Perjuangan Eksistensi Bahasa Sunda Banten

Perjuangan Eksistensi Bahasa Sunda Banten

Ilustrasi peta persebaran bahasa Sunda Jawa Barat dan Banten.--Foto: Wikipedia

SIASAT.CO.ID - Sering kali masyarakat Priangan menyematkan stigma kasar pada bahasa Sunda Banten, terutama di wilayah Tangerang, Lebak, dan Pandeglang.

Meski begitu, penduduk asli Banten harus membela keindahan bahasa ibunya, yang dianggap lebih egaliter dan tidak membeda-bedakan status sosial seperti bahasa Sunda Priangan.

Bahasa Sunda Banten, meskipun dianggap "kasar" oleh beberapa pihak, memberikan keplongan tersendiri. Tidak perlu khawatir tentang intonasi atau berusaha menahan suara agar dianggap sopan.

Di balik kritikan, bahasa ini membuktikan keberadaannya dengan tetap menghargai keindahan bahasa ibu.

Dalam konteks sejarah, bahasa Sunda Banten menunjukkan sifat egaliter dan kebebasan yang tidak dikenal dalam bahasa Sunda Priangan yang terpengaruh oleh feodalisme Kesultanan Mataram.

BACA JUGA:Membingkai Kesenjangan Kawasan Tangerang Antara Cisauk dan BSD

Meski begitu, tidak sedikit yang masih mempertahankan pandangan superioritas atas bahasa Sunda Banten, menunjukkan ketidakmengertian terhadap sejarah dan keberagaman bahasa di masyarakat Sunda.

Keunikan bahasa ini tidak lepas dari budaya dan sejarahnya yang menghindari stratifikasi bahasa, namun ironisnya, pengguna bahasa Sunda Banten kadang merasa minder, terutama ketika berhadapan dengan penutur bahasa Sunda Priangan. Persepsi "kasar" dan "tidak sopan" mungkin masih menjadi ancaman bagi eksistensi bahasa ini.

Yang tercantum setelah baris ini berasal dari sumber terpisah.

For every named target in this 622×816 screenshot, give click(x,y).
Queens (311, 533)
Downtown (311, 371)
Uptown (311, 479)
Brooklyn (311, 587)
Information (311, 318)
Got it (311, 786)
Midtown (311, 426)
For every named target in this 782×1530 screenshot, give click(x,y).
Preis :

Ancaman terbesar bagi bahasa Sunda Banten datang dari dalam, yaitu rasa malu penduduknya sendiri untuk menggunakan bahasa ibu mereka. Tekanan sosial dari pendatang dan penduduk Banten yang merantau juga semakin memperkuat persepsi negatif terhadap bahasa ini.

Bahkan, bahaya kepunahan terasa nyata karena banyak orang tua memilih mengajarkan bahasa Indonesia dan mengabaikan bahasa Sunda Banten.

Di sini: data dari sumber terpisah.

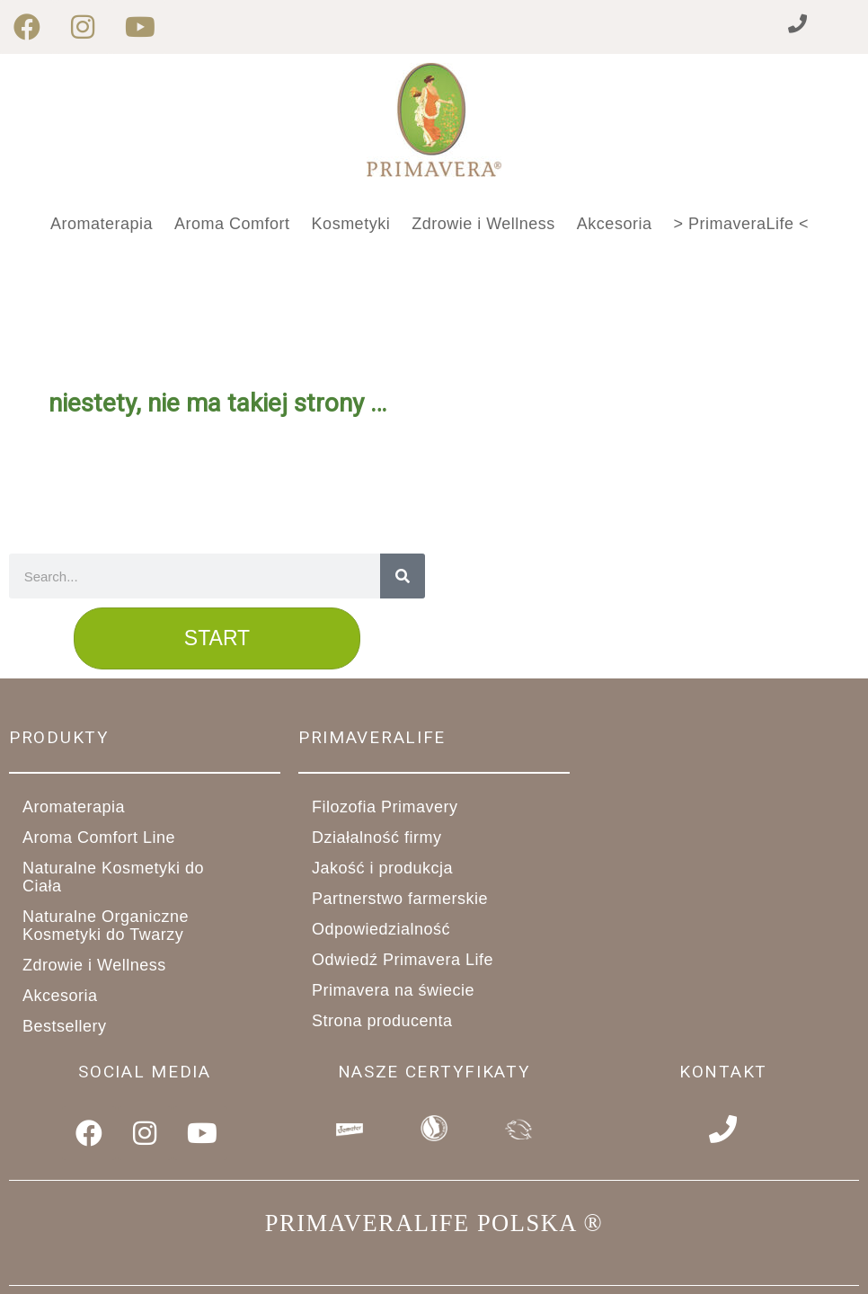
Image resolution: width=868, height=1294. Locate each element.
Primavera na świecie (393, 990)
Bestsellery (64, 1026)
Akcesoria (614, 224)
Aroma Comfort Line (108, 837)
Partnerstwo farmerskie (410, 898)
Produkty (59, 737)
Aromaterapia (101, 224)
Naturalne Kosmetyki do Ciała (144, 877)
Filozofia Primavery (385, 807)
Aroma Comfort (232, 224)
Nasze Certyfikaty (434, 1071)
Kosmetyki (351, 224)
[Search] (402, 576)
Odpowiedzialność (381, 929)
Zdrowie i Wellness (483, 224)
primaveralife (372, 737)
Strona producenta (382, 1021)
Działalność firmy (387, 837)
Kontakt (723, 1071)
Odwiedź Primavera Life (402, 960)
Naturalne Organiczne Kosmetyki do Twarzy (144, 926)
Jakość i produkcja (392, 868)
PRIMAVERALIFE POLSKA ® (434, 1220)
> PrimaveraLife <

Dalam melihat perjuangan eksistensi bahasa Sunda Banten, kita dituntut untuk melestarikan dan memahaminya sebagai bagian tak terpisahkan dari kekayaan budaya Sunda.

BACA JUGA:Dinas Pertanian Banten Siap Sambut Musim Tanam 2023 Usai El Nino

Satire ini mencerminkan realitas pahit dan upaya untuk menghadapi perubahan yang terus menerus di tengah kompleksitas masyarakat Priangan dan Banten.